At the same time, notice that once the specific queries have been factored out, the abstract fetching mechanism is actually independent of the database, so it can be moved out of the MySQL-specific code.

Finally, the MySQLDAO, with all of the generic DAO code factored out, should probably be renamed to MySQLQueryFactory.

Here's the new version:

DAO.java
...
public class DAO {
  private static QueryFactory queryFactory =
    new MySQLQueryFactory();

  public interface Query<T> {
    public PreparedStatement
      prepare(Connection connection);
    public T convert(ResultSet rs);
  }

  private <T> List<T> fetchList(Query<T> q) {
    Connection connection = getPooledConnection();
    PreparedStatement ps = q.prepare(connection);
    ResultSet rs = ps.executeQuery();

    List<T> data = new ArrayList<T>();
    while (rs.next()) {
      data.add(q.convert(rs));
    }
    return data;
  }

  public List<Part> fetchPartsById(long sinkId,
    long begin, long end) {
    return fetchList(queryFactory.partsById(sinkId, begin,
      end));
  }

  public List<Sink> fetchSinksNeedingPart(long partId) {
    return
      fetchList(queryFactory.sinksNeedingPartId(partId));
  }
...

MySQLQueryFactory.java
...
public class MySQLQueryFactory implements QueryFactory {
  public DAO.Query partsById(final long sinkId,
    final long begin, final long end) {
    return new DAO.Query() {
      public PreparedStatement prepare(Connection c) {
        StringBuffer query = new StringBuffer("select "
          + "part.name as name, part.id as id from part, "
          + "sink, sink_part where sink.id = ? and "
          + "sink_part.sink_id = sink.id and part.id = "
          + "sink_part.part_id group by part.name, "
          + "part.id");
        if (end > 0) {
          query.append(" limit ?,?");
        }
        PreparedStatement ps =
          c.prepareStatement(query.toString());
        ps.setLong(1, sinkId);
        if (end > 0) {
          ps.setLong(2, begin);
          ps.setLong(3, end);
        }
        return ps;
      }

      public Part convert(ResultSet rs) {
        Part p = new Part();
        p.setId(rs.getLong("ID"));
        p.setString(rs.getString("NAME"));
        return p;
      }
    };
  }
...

Much better!

Back to my earlier examples:
  1. Port to Oracle.
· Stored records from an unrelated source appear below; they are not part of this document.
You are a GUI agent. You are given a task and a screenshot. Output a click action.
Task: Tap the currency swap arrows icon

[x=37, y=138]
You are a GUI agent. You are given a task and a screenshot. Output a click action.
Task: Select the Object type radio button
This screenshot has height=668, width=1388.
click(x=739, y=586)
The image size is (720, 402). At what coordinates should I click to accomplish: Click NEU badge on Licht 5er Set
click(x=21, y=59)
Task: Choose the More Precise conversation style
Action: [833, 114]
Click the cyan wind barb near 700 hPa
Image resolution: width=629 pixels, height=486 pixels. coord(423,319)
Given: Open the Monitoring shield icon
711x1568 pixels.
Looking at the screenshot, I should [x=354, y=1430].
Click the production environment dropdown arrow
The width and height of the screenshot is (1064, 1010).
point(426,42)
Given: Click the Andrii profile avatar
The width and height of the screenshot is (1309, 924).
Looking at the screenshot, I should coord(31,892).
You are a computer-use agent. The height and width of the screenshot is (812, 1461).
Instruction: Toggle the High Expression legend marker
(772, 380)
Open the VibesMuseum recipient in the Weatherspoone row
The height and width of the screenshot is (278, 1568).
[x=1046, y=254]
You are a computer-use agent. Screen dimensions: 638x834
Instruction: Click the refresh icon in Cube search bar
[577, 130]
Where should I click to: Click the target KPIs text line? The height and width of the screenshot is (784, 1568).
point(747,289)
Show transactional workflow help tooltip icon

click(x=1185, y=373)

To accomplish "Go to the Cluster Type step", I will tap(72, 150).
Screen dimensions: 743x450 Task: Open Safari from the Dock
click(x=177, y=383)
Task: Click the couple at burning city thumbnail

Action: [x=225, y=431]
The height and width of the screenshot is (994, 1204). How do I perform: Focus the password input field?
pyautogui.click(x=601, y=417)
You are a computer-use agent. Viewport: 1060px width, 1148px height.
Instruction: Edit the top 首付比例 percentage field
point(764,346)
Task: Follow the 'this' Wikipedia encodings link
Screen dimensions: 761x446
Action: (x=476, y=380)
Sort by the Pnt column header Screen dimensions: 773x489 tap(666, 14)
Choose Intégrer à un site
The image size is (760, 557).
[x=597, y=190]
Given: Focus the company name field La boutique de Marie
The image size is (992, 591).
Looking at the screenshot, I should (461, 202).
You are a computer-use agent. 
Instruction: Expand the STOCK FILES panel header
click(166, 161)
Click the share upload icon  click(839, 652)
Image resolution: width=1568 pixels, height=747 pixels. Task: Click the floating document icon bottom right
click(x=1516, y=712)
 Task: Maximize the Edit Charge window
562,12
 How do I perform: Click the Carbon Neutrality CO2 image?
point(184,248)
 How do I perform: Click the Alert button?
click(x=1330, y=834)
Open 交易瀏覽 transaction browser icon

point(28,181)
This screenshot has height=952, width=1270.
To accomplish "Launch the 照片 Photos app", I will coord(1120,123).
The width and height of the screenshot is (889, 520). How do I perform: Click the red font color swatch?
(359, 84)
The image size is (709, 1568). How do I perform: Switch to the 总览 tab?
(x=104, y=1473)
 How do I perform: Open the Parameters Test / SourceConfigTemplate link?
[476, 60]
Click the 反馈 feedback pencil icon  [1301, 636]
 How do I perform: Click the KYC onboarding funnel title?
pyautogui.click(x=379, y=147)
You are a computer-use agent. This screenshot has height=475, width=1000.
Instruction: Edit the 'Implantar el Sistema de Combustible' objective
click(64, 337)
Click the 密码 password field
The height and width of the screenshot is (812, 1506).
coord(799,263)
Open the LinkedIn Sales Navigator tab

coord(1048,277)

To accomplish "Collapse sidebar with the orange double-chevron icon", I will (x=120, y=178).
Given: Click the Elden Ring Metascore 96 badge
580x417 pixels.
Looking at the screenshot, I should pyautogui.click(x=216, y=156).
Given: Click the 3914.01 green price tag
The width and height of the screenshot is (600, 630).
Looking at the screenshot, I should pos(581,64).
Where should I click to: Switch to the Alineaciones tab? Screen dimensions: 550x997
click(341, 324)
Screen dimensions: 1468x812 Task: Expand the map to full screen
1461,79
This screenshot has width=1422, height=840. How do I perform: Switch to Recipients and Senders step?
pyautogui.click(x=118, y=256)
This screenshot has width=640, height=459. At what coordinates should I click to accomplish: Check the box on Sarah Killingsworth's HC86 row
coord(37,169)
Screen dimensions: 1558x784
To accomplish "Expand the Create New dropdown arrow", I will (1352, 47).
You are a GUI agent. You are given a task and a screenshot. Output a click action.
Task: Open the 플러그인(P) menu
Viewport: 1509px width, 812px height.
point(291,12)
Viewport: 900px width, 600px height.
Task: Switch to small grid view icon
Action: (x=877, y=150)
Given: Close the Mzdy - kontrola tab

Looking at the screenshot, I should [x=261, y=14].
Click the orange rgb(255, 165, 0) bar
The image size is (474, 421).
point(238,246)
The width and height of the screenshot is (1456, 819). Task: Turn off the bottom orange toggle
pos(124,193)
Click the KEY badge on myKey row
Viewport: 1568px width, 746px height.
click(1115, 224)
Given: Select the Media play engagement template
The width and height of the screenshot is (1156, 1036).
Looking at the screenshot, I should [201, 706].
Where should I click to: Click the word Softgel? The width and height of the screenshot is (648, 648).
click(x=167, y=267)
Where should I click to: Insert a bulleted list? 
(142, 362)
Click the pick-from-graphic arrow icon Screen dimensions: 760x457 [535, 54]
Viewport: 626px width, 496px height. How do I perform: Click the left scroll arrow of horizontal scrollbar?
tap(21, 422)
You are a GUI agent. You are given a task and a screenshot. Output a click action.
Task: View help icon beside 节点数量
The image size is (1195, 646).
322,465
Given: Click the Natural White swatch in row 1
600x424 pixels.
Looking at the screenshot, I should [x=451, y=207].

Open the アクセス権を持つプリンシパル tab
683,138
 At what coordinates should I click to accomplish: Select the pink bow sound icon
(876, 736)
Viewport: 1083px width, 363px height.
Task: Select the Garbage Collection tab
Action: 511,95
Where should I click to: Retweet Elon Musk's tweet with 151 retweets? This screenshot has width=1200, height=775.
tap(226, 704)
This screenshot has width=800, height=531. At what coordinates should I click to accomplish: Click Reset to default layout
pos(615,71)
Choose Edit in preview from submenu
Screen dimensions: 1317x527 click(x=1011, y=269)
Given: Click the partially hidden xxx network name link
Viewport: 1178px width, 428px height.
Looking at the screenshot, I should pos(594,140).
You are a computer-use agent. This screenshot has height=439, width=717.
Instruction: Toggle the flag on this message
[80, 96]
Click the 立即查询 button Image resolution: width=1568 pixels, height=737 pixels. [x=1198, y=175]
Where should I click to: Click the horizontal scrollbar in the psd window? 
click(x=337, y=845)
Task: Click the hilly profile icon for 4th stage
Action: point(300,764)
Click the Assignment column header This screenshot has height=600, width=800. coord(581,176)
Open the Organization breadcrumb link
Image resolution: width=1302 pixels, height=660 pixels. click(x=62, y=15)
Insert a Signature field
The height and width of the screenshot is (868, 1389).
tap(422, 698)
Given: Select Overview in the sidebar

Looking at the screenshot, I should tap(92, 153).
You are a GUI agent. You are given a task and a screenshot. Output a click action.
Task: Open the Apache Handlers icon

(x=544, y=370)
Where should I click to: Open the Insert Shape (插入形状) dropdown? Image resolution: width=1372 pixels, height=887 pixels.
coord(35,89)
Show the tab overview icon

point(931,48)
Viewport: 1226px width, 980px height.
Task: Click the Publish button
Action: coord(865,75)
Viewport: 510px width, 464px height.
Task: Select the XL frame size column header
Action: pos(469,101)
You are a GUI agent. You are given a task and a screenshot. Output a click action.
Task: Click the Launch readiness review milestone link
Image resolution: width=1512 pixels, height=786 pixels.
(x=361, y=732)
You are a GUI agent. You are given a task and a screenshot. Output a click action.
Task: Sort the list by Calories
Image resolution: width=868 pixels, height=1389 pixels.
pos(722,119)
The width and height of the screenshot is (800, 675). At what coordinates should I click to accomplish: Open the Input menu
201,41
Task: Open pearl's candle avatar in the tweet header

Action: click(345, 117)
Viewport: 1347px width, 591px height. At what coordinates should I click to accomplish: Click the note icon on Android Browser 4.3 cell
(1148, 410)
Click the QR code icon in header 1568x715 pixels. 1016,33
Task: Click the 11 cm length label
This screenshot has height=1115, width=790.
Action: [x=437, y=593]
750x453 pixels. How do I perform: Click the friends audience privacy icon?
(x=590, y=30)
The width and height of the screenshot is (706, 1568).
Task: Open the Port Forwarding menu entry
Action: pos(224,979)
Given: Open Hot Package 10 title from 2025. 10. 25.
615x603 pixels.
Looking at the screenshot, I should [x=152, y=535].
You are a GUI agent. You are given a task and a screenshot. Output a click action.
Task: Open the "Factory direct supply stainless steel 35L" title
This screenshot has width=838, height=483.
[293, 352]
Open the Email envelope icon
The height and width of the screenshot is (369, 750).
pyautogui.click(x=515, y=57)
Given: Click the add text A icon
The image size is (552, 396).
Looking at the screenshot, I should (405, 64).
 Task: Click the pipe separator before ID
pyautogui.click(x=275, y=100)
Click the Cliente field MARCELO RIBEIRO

Still a big job, and still probably starts with a big cut & paste hack. But there's less code, and a much higher proportion of that code is actually (potentially) database-specific.
  2. Fetch an iterator instead of a list. Easy:
DAO.java
...
public class DAO {
...
  private <T> Iterator<T> iterateList(final Query<T> q) {
    Connection connection = getPooledConnection();
    PreparedStatement ps = q.prepare(connection);
    final ResultSet rs = ps.executeQuery();

    return new Iterator<T>() {
      private T next;

      public boolean hasNext() {
        if (next == null) {
          if (! rs.next()) {
            return false;
          }
          next = q.convert(rs);
        }
        return true;
      }
      public T next() {
        if (! hasNext()) {
          throw new NoSuchElementException();
        }
        T retval = next;
        next = null;
        return retval;
      }
      public void remove() {
        throw new UnsupportedOperationException();
      }
    };
  }
...
  public Iterator<Part> iteratePartsById(long sinkId) {
    return iterateList(queryFactory.partsByIdQuery(sinkId,
      0, 0));
  }
...

And in case this isn't obvious, iterateList() can be reused on any Query object. This brings me to bottom-up programming: identifying operations which are fundamental to your software, and making them part of the language. I've gone about it backwards in this case, by factoring the "bottom" out of an existing lump of code, but the effect is the same: by recognizing that this project is going to do a lot of database fetches, adding functionality to make this easier and less repetitive to the language itself makes development that much easier.

For what it's worth, I think this code can still be improved, by looking at it through the lens of cohesion. But this is enough for now.